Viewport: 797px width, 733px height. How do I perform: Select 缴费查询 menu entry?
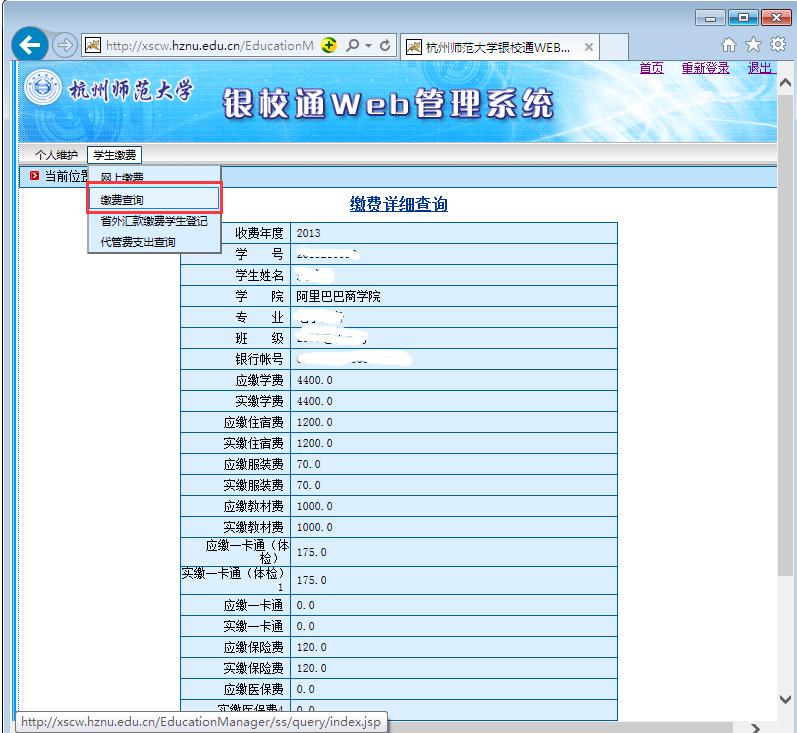click(122, 200)
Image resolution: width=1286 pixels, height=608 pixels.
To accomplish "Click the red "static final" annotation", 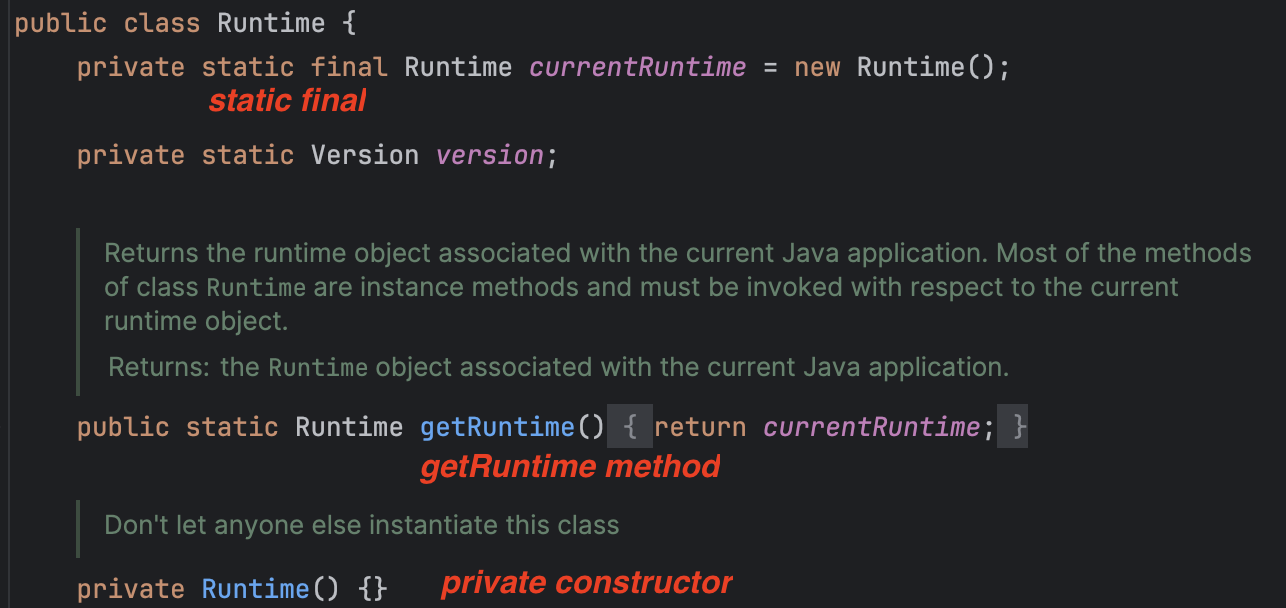I will tap(287, 101).
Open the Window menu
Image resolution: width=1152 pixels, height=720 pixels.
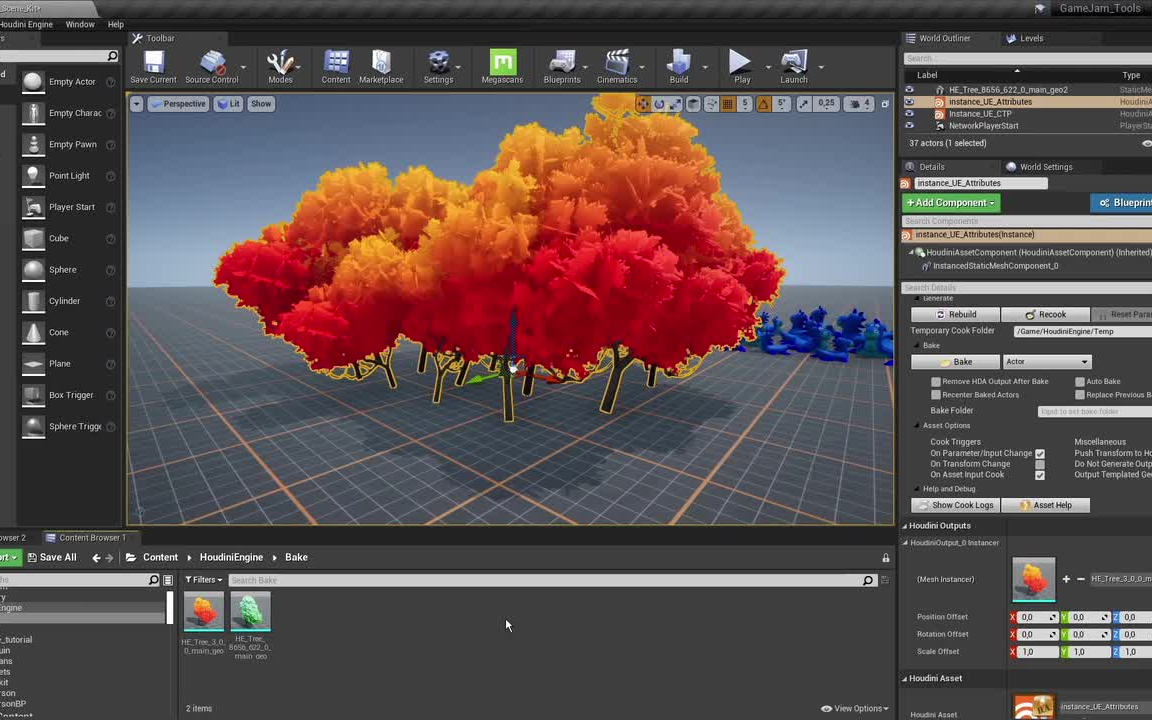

**TASK REQUIREMENTS**
Copy the records from the line with "Open the Window menu" through the end of the records, substituting "View" for "Window" and changing nothing else. Leave the pictures out of your copy.

**TASK SOLUTION**
Open the View menu
Image resolution: width=1152 pixels, height=720 pixels.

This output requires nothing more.